A place of belonging is where the soul finds comfort. I refer to the belonging that is characterized by our connection to the earth, and our willingness to accept and negotiate everything that Nature offers, and teaches, in its full embrace of raw reality. John O’Donohue, the late Irish philosophical theologian expresses it eloquently in his book ETERNAL ECHOES, Celtic Reflections on Our Yearning to Belong:

The more attentive you are, and the longer you remain in a landscape, the more you will be embraced by its presence. Though you may be completely alone there, you know that you are not on your own. In our relentless quest for human contact, we have forgotten the solace and friendship of Nature. It is interesting in the Irish language how the word for the elements and the word for desire is the same word: duil…Duil also holds the sense of expectation and hope.” [O’Donohue, 2000, p.52]

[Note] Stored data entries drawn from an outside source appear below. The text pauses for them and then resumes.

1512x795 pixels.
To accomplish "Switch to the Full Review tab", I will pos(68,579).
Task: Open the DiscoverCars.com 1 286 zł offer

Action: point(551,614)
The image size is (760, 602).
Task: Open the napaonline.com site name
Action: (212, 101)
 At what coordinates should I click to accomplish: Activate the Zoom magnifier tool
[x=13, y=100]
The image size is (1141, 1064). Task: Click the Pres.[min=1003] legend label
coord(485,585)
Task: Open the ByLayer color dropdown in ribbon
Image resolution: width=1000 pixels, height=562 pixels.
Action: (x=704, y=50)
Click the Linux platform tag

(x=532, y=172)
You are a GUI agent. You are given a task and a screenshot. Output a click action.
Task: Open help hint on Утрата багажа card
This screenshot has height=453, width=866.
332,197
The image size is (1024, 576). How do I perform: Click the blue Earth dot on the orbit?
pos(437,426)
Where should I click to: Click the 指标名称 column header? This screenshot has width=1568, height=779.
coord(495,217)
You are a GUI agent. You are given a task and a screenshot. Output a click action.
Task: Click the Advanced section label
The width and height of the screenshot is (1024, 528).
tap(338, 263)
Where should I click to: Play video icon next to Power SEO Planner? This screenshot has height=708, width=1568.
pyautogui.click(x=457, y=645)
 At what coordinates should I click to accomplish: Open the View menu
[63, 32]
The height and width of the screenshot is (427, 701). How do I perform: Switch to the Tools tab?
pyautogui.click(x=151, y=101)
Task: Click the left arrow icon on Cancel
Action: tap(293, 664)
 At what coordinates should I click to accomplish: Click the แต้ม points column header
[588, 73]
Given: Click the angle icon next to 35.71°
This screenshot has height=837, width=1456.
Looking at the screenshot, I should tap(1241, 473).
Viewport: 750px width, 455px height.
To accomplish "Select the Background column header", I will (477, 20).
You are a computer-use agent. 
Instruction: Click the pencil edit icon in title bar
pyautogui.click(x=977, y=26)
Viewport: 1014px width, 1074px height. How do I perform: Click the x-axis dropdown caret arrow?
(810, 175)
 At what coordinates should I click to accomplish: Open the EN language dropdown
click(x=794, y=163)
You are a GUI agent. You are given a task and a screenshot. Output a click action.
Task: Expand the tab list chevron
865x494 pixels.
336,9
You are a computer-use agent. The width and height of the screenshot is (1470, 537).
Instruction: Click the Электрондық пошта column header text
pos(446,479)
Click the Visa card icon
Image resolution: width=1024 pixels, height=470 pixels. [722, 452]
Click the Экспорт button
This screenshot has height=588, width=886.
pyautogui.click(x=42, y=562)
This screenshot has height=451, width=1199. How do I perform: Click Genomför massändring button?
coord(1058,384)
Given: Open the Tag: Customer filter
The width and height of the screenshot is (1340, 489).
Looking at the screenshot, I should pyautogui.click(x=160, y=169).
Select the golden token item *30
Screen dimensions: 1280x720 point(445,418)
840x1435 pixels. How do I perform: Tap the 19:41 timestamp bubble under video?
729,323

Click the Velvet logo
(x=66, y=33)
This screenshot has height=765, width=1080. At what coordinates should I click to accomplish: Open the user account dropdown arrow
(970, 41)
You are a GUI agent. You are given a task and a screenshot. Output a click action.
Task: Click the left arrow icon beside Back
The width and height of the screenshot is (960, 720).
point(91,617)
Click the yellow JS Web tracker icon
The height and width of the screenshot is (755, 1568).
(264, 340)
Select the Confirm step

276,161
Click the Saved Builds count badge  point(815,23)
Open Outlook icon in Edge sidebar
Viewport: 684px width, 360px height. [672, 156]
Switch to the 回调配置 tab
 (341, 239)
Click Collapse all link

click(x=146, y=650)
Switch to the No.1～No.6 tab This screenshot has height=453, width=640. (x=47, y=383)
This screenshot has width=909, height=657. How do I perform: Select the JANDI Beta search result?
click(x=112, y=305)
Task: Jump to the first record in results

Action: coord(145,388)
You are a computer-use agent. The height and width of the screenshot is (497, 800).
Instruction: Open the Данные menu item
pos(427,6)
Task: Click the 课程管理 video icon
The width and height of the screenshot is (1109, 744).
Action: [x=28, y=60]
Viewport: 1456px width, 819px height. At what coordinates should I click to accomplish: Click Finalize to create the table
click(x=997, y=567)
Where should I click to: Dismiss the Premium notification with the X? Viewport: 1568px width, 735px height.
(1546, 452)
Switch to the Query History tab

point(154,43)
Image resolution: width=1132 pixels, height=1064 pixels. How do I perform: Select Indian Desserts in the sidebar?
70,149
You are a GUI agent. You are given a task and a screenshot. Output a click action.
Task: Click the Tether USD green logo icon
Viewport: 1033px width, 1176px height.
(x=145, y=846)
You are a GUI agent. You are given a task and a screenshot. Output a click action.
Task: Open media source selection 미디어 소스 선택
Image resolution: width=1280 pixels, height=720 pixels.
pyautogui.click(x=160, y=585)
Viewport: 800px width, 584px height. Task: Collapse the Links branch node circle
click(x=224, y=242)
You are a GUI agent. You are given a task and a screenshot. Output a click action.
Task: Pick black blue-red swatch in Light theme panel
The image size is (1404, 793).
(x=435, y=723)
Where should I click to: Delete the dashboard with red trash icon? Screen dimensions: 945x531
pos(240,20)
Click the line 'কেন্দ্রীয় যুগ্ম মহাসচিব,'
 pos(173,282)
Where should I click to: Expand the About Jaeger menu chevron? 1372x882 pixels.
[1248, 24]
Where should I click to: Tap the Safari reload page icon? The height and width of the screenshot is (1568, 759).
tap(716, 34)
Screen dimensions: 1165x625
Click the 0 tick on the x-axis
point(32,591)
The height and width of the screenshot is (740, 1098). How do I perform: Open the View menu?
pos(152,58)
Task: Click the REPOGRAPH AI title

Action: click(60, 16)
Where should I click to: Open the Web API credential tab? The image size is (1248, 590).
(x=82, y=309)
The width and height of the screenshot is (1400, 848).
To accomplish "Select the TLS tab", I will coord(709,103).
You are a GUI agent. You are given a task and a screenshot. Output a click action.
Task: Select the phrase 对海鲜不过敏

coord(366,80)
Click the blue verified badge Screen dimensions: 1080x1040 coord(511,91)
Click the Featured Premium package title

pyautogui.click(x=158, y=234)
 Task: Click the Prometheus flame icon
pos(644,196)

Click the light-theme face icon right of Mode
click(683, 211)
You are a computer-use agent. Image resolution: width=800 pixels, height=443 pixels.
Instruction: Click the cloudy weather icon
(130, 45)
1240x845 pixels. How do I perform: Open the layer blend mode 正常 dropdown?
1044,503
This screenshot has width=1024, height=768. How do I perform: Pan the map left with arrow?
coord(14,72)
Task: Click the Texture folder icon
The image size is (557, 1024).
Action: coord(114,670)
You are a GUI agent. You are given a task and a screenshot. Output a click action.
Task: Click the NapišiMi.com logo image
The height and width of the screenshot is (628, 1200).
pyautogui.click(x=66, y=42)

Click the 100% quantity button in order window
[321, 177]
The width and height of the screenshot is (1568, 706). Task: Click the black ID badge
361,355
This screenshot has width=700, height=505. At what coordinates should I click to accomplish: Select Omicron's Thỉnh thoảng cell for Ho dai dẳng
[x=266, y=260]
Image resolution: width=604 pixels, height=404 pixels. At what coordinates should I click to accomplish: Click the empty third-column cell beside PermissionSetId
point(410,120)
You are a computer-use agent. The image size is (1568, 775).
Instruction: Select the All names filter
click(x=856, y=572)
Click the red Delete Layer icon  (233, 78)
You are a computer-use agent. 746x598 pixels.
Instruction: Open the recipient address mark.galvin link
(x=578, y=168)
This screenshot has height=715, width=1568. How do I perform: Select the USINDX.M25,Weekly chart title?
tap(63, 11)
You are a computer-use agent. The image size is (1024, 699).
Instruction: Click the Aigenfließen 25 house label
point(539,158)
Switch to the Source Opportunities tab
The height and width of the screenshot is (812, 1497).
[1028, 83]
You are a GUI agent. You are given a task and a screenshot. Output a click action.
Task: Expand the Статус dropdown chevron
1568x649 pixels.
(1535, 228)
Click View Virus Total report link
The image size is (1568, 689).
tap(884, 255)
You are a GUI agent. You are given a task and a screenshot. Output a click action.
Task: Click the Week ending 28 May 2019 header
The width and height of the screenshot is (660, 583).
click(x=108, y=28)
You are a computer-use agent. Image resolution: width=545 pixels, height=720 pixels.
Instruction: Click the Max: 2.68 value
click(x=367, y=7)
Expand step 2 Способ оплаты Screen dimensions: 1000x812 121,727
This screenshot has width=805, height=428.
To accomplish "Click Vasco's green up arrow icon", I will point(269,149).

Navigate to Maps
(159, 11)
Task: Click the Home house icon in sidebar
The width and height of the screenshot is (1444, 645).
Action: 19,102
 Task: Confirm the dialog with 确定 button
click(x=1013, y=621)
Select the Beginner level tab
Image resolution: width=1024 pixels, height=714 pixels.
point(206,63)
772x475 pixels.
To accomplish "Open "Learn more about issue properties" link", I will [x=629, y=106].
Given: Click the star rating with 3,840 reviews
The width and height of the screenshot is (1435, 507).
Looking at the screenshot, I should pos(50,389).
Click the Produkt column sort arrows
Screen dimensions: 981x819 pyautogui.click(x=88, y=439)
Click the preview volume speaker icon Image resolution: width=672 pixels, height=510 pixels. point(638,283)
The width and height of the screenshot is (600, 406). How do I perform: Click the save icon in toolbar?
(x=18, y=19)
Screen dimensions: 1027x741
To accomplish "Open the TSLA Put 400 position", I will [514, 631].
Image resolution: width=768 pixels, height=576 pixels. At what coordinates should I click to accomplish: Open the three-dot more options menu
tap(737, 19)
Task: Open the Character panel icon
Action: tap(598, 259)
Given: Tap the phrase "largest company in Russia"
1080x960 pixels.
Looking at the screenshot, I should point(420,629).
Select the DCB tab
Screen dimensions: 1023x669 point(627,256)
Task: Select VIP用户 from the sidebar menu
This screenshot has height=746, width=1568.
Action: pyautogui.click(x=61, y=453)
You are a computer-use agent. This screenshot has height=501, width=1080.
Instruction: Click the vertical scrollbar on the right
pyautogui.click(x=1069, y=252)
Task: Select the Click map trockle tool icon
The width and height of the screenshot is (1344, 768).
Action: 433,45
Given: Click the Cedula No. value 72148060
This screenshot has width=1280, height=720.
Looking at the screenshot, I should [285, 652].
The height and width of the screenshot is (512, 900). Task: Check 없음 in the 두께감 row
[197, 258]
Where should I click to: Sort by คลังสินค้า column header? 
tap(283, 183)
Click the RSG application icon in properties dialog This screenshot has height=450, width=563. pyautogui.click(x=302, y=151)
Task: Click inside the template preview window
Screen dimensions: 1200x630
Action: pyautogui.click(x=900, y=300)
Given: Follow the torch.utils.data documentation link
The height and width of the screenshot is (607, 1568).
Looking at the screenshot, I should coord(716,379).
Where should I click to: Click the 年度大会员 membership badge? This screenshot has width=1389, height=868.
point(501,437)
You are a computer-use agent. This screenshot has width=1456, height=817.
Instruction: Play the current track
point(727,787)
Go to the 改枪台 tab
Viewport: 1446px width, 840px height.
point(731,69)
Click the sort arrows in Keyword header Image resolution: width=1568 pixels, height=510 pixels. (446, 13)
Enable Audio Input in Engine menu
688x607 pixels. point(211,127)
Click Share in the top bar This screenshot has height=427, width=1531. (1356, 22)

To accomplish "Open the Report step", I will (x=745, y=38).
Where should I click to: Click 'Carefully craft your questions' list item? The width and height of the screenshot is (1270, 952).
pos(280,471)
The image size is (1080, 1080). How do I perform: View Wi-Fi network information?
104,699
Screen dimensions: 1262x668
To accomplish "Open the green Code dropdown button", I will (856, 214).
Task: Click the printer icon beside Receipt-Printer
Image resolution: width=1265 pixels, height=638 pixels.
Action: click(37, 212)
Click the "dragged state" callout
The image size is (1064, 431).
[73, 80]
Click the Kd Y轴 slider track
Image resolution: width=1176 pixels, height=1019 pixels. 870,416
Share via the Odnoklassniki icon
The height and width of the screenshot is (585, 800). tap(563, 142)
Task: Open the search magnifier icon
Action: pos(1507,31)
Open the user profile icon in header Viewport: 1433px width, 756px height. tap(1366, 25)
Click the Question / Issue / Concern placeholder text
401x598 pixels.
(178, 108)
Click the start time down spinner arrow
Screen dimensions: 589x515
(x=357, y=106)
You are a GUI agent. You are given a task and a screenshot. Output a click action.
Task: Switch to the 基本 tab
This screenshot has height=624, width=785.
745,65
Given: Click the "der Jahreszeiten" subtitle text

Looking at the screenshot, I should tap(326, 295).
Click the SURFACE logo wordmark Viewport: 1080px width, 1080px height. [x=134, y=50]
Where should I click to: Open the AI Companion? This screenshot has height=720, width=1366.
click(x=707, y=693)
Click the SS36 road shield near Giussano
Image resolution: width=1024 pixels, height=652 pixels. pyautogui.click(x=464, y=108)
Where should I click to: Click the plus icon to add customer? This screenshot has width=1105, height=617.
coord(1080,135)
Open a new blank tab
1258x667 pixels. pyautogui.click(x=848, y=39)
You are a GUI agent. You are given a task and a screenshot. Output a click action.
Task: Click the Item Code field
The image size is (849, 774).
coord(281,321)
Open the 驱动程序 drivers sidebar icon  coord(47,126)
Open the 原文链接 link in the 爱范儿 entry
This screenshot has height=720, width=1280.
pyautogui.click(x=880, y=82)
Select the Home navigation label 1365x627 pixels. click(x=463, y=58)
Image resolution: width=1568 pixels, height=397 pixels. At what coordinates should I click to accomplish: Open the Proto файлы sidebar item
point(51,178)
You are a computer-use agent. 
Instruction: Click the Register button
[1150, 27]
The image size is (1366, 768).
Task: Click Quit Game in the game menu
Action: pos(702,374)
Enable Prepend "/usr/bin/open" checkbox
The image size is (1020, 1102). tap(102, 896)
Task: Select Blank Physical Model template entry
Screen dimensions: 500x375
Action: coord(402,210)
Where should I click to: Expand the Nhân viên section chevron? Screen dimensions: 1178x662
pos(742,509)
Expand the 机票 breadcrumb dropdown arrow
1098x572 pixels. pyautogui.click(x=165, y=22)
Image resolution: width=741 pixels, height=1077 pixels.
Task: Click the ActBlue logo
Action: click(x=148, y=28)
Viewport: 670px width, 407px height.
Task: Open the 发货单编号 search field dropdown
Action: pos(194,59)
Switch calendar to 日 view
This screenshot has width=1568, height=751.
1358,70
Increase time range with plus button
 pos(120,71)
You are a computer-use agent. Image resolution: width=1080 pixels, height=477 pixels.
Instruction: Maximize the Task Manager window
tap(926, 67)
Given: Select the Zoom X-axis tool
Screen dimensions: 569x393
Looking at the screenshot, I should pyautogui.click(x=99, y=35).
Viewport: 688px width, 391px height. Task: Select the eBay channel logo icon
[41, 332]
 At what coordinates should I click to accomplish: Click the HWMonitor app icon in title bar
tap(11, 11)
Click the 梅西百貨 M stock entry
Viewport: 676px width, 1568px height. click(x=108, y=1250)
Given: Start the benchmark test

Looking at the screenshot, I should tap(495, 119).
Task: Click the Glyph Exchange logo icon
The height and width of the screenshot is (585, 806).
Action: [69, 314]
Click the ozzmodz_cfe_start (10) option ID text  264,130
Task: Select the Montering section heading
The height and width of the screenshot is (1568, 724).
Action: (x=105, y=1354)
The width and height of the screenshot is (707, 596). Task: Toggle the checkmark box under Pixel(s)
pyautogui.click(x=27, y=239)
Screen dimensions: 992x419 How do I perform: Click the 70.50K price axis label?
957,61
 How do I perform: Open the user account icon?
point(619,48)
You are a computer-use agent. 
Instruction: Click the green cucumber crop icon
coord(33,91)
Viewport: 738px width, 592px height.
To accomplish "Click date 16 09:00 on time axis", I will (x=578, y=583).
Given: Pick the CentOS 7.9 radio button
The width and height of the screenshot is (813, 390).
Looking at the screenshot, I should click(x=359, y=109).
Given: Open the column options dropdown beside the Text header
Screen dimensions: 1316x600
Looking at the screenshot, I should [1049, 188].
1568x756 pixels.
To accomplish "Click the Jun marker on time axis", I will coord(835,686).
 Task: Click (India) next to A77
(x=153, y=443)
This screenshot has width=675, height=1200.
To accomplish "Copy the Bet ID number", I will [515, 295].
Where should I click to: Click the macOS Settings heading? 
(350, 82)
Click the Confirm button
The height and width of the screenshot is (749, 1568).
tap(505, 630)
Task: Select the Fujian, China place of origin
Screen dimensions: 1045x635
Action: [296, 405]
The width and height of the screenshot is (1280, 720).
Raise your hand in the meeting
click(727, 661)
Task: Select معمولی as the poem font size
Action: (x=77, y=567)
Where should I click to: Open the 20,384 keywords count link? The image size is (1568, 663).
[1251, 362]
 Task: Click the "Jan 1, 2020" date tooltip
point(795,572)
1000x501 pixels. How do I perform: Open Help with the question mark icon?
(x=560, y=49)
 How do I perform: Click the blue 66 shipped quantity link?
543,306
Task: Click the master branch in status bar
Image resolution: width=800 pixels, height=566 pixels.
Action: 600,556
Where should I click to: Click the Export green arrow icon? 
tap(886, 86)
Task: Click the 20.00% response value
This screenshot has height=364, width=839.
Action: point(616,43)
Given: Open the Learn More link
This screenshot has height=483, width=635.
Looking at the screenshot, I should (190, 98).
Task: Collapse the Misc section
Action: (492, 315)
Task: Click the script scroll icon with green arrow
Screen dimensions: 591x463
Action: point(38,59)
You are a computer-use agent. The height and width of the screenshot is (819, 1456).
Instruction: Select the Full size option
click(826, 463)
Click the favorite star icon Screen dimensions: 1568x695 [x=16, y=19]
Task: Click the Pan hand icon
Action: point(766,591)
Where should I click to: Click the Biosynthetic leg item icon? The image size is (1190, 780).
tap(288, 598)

Poignantly obvious is the shattering of spirit wherever natural disasters, large scale industrial devastation, and also wars, have torn asunder the places of belonging of not just individual homes but – existentially worse – entire communities and land-based cultures of people, places that embodied their past, present and future.

I sometimes wonder whether it is the absence of a soulful connection to the world of Nature among the materially affluent, most particularly the economic power-holders, that results in so much lack of reverence, contamination of, and destruction to, the life-giving sources of the planet? For such deeds to be allowed, however, requires compliance.

The related questions, therefore, include: How does widespread compliance happen? Is it the consequence of urban lifestyles among large numbers of people, for whom the experience of a place of belonging is fleeting, if it exists at all? I refer both to those people who experience a visibly comfortable life, yet whose jobs and career paths uproot them frequently. Also included are immigrants, hardworking, often under-recognized and under-paid, struggling to survive and adapt to a new home, while grieving for the loss of a former place of belonging that may no longer exist.

Indeed, I recall the shock that reverberated through my body when a friend informed me that the family home where I grew up, and where my parents lived up to their final days, had been demolished soon after the sale. A ‘monster home’ had replaced it, indicative of the spreading phenomenon of monster homes in suburbs where neighbours no longer know each other, and the natural spaces of large backyards are disregarded and destroyed.

All I can say is that I give thanks every day for being able to experience the natural world directly, living immersed in it. I just have to open my door, and some days immediately am greeted by a rabbit or chipmunk scampering away, as well as unusual insects such as a praying mantis exploring my door frame.

Every day brings a new adventure of discovery of “all my relations” as Indigenous people significantly refer to our human interconnections with all other life forms on Earth.

All my relations, inevitably, include the raw and the messy. I soon discovered the necessity to negotiate co-existence with less desirable animals and insects, and do a lot of outdoor work, such as the chopping of noxious plants to make my farming neighbours happy. Being a good neighbour is essential for survival in the countryside.

A most important revelation, in fact, happened this past year. By working with my hands doing hard physical tasks, I have come to know my land base intimately. I now have a glimmer of the traditional Indigenous sacred compact with the land, based upon a profound sense of caring and responsibility.

The essence of a place of belonging, to sum up then, is to experientially come to understand and practice reciprocal caring and responsibility. Such knowing happens by taking care of our own plot of earth, with affection, once awakened to the appreciation that the earth and other elements, and all planetary species, take care of us, unconditionally, in so many ways.